By comparing these two kinds of inquiry, the logical and the psychological, it would
seem (1) that it is a tremendous fallacy to confuse the two, which is why the famous critique
of psychologism is generally considered definitive, (2) that there is no third kind of inquiry
different from these two, and (3) that the two inquiries are equally justified. It would seem to
follow that complementarity means here that what one knows by means of the causal inquiry
is incompatible with what one knows by means of the logical inquiry, yet both grasp
something that is true.
Well, this is not at all what Grete Hermann was up to. If she was, then his whole analogy
with complementarity would be sadly lacking and uninteresting. She was not at all interested
in the logical aspect as such. Rather, she thought that the very process of thinking, as it has
actually happened in the mind of, say, a child who has been trying to solve a multiplication
problem, as a real process (not an ideal process to be studied by logicians), has two sides that
are complementary. One side is psychological in the ordinary sense of the word; we have
already described it. Yet the other side of the process we may call psychological as well but
we should be clear that it is subtly different from the first. The first side is so to speak
external, its form of inquiry observational: the inquirer is trying to explain what the child did.

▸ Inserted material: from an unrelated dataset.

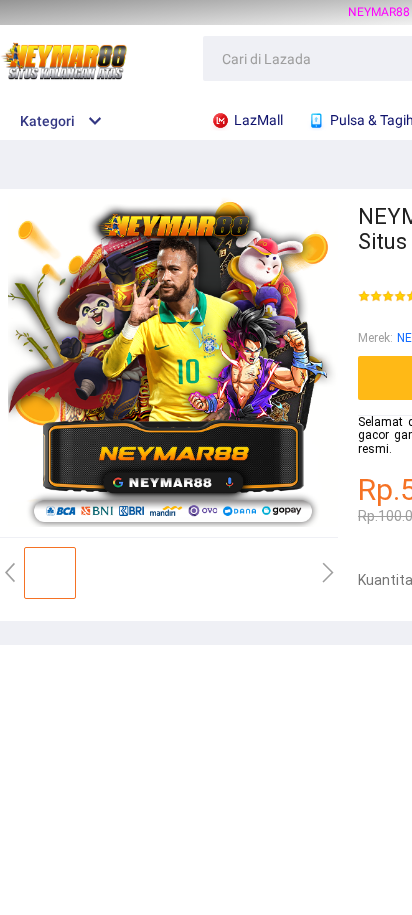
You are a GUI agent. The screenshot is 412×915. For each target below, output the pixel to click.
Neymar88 (379, 12)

The other side is internal, for here we do not observe the process from the outside as it were,
but from the inside, we try to carry it out ourselves in the same way it was carried out by the
child: we as inquirers are trying to understand the reasons the child had for proceeding the
way he or she did.
In each case we have to do with the very same real psychological, cognitive process. And
yet what we see is completely different. Both inquiries find something true and significant,
but what they find is not at all the same. In short, the mind of the child behaves causally and it
behaves non-causally at the same time.
Let’s return to the case of a moral decision and consider how we go about it. When any
of us is comparing the options and weighing the pros and cons of the impending choice, it is
impossible for us to examine ourselves from a causal point of view. All we see is reasons and
cannot see causes. If on the contrary we concentrate on our psychological or physical state of
mind, eg that we are tired, sleepy, angry, eager, indignant, or whatnot, all consideration of
what is right or wrong disappears. All we see is causes and no reasons. We cannot grasp both
aspects of the same process at the same time. Grete Hermann even added that sometimes the
choice before us is so difficult that we have to shift from one point of view to the other. This
process would be analogous to Heisenberg’s cut. Does any of this make sense to you?